Work task: Once you have read the records below, print them again exactly as they stand.

Provided records:
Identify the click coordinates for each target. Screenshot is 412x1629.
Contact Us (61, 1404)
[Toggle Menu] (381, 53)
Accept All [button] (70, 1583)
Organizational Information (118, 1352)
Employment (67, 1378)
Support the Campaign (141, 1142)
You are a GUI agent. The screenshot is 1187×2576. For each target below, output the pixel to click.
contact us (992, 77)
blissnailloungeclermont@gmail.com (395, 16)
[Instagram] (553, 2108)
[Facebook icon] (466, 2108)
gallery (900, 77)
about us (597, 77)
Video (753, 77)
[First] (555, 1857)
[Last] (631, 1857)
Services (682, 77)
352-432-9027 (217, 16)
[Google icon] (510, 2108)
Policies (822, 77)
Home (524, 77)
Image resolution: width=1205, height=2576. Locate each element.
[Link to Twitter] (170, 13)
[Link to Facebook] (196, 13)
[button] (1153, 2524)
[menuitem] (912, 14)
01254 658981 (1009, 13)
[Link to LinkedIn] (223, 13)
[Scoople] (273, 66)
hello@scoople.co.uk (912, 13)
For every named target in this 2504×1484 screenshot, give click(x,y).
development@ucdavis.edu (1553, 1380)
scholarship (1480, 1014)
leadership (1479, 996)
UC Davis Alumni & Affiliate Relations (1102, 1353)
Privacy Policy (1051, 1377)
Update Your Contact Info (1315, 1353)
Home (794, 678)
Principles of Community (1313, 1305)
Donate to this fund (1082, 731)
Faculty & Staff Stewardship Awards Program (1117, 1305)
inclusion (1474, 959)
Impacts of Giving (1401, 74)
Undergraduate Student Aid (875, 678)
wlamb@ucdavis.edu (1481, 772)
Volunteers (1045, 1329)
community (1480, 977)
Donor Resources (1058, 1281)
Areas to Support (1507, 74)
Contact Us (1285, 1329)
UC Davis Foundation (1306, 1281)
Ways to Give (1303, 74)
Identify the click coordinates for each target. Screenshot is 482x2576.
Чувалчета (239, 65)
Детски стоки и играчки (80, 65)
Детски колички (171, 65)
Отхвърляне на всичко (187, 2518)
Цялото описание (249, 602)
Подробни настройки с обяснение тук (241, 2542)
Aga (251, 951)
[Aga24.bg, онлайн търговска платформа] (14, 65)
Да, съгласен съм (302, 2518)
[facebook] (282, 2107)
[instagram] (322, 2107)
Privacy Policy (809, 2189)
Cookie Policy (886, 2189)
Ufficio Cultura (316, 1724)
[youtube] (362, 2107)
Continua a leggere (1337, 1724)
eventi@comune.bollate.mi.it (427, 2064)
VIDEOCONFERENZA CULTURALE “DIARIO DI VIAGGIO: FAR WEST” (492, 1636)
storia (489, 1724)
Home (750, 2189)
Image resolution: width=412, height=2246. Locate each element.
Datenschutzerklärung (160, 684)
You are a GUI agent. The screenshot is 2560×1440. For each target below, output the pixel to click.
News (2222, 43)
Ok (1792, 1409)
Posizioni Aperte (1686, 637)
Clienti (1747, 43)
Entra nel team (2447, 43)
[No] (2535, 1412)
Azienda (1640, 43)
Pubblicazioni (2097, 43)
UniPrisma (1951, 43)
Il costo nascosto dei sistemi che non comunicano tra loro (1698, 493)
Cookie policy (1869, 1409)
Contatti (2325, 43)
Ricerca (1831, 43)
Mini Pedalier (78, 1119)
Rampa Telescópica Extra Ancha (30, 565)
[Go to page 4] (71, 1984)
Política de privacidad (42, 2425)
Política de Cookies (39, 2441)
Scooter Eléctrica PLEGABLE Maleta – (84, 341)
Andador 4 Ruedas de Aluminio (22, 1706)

Exercise result:
Identify the click coordinates for each target. Screenshot is 412x1629.
Contact Us (61, 1404)
[Toggle Menu] (381, 53)
Accept All [button] (70, 1583)
Organizational Information (118, 1352)
Employment (67, 1378)
Support the Campaign (141, 1142)
You are a GUI agent. The screenshot is 1187×2576. For each target below, output the pixel to click.
contact us (992, 77)
blissnailloungeclermont@gmail.com (395, 16)
[Instagram] (553, 2108)
[Facebook icon] (466, 2108)
gallery (900, 77)
about us (597, 77)
Video (753, 77)
[First] (555, 1857)
[Last] (631, 1857)
Services (682, 77)
352-432-9027 (217, 16)
[Google icon] (510, 2108)
Policies (822, 77)
Home (524, 77)
Image resolution: width=1205, height=2576. Locate each element.
[Link to Twitter] (170, 13)
[Link to Facebook] (196, 13)
[button] (1153, 2524)
[menuitem] (912, 14)
01254 658981 (1009, 13)
[Link to LinkedIn] (223, 13)
[Scoople] (273, 66)
hello@scoople.co.uk (912, 13)
For every named target in this 2504×1484 screenshot, give click(x,y).
development@ucdavis.edu (1553, 1380)
scholarship (1480, 1014)
leadership (1479, 996)
UC Davis Alumni & Affiliate Relations (1102, 1353)
Privacy Policy (1051, 1377)
Update Your Contact Info (1315, 1353)
Home (794, 678)
Principles of Community (1313, 1305)
Donate to this fund (1082, 731)
Faculty & Staff Stewardship Awards Program (1117, 1305)
inclusion (1474, 959)
Impacts of Giving (1401, 74)
Undergraduate Student Aid (875, 678)
wlamb@ucdavis.edu (1481, 772)
Volunteers (1045, 1329)
community (1480, 977)
Donor Resources (1058, 1281)
Areas to Support (1507, 74)
Contact Us (1285, 1329)
UC Davis Foundation (1306, 1281)
Ways to Give (1303, 74)
Identify the click coordinates for each target. Screenshot is 482x2576.
Чувалчета (239, 65)
Детски стоки и играчки (80, 65)
Детски колички (171, 65)
Отхвърляне на всичко (187, 2518)
Цялото описание (249, 602)
Подробни настройки с обяснение тук (241, 2542)
Aga (251, 951)
[Aga24.bg, онлайн търговска платформа] (14, 65)
Да, съгласен съм (302, 2518)
[facebook] (282, 2107)
[instagram] (322, 2107)
Privacy Policy (809, 2189)
Cookie Policy (886, 2189)
Ufficio Cultura (316, 1724)
[youtube] (362, 2107)
Continua a leggere (1337, 1724)
eventi@comune.bollate.mi.it (427, 2064)
VIDEOCONFERENZA CULTURALE “DIARIO DI VIAGGIO: FAR WEST” (492, 1636)
storia (489, 1724)
Home (750, 2189)
Image resolution: width=412, height=2246. Locate each element.
Datenschutzerklärung (160, 684)
You are a GUI agent. The screenshot is 2560×1440. For each target below, output the pixel to click.
News (2222, 43)
Ok (1792, 1409)
Posizioni Aperte (1686, 637)
Clienti (1747, 43)
Entra nel team (2447, 43)
[No] (2535, 1412)
Azienda (1640, 43)
Pubblicazioni (2097, 43)
UniPrisma (1951, 43)
Il costo nascosto dei sistemi che non comunicano tra loro (1698, 493)
Cookie policy (1869, 1409)
Contatti (2325, 43)
Ricerca (1831, 43)
Mini Pedalier (78, 1119)
Rampa Telescópica Extra Ancha (30, 565)
[Go to page 4] (71, 1984)
Política de privacidad (42, 2425)
Política de Cookies (39, 2441)
Scooter Eléctrica PLEGABLE Maleta – (84, 341)
Andador 4 Ruedas de Aluminio (22, 1706)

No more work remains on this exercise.